[Stored entries]

* * * * *

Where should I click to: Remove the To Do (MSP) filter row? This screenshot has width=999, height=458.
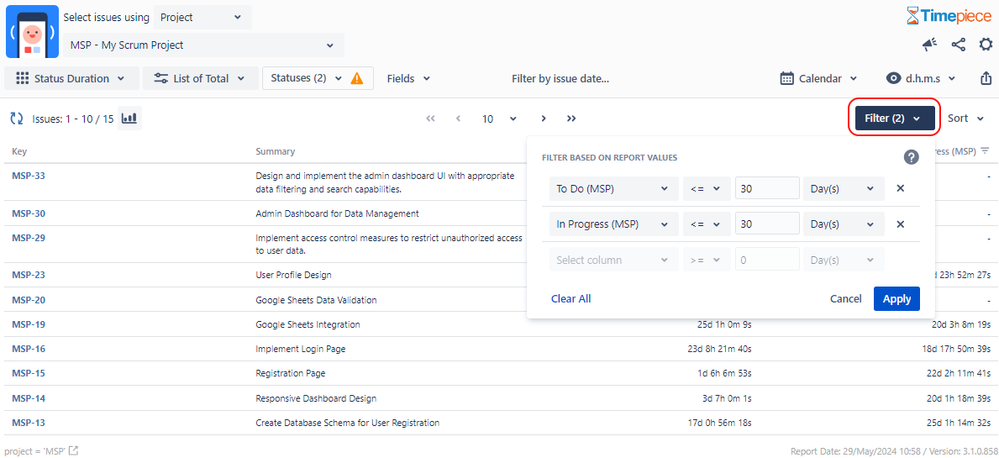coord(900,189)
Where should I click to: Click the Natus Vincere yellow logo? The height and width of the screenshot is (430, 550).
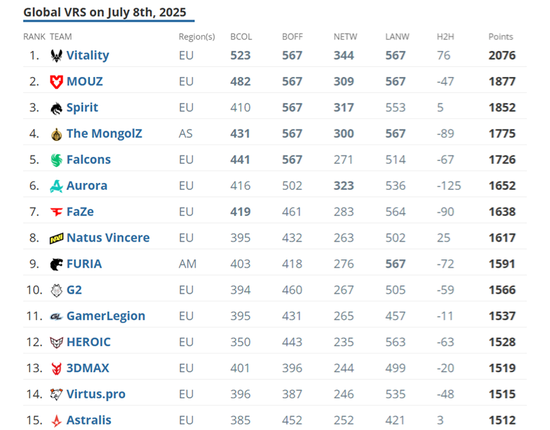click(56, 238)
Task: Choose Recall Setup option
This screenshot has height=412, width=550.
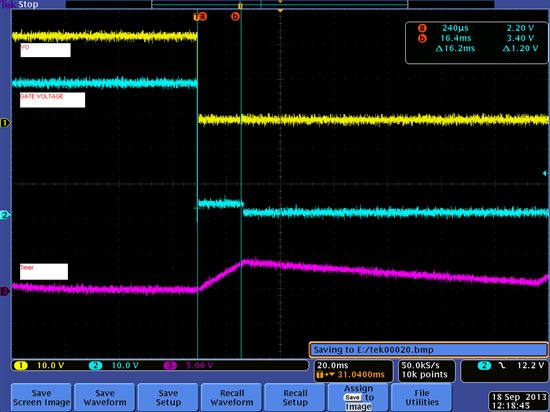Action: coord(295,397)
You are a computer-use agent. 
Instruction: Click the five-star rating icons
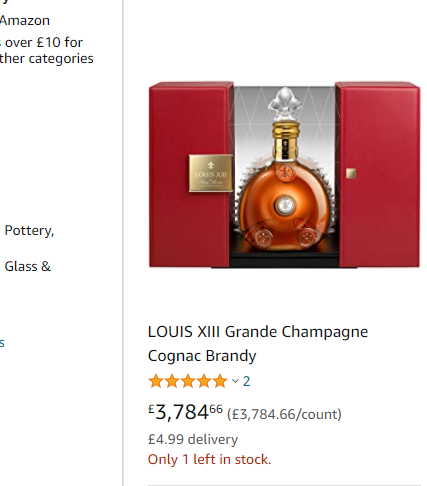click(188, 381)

* * * * *

## How to complete this task
Please repeat exactly the lines from the one containing "This screenshot has height=412, width=550." through the end of the entries, both included, omitting pictures.

## Finished exercise
This screenshot has height=412, width=550.
Action: coord(295,397)
You are a computer-use agent. 
Instruction: Click the five-star rating icons
click(188, 381)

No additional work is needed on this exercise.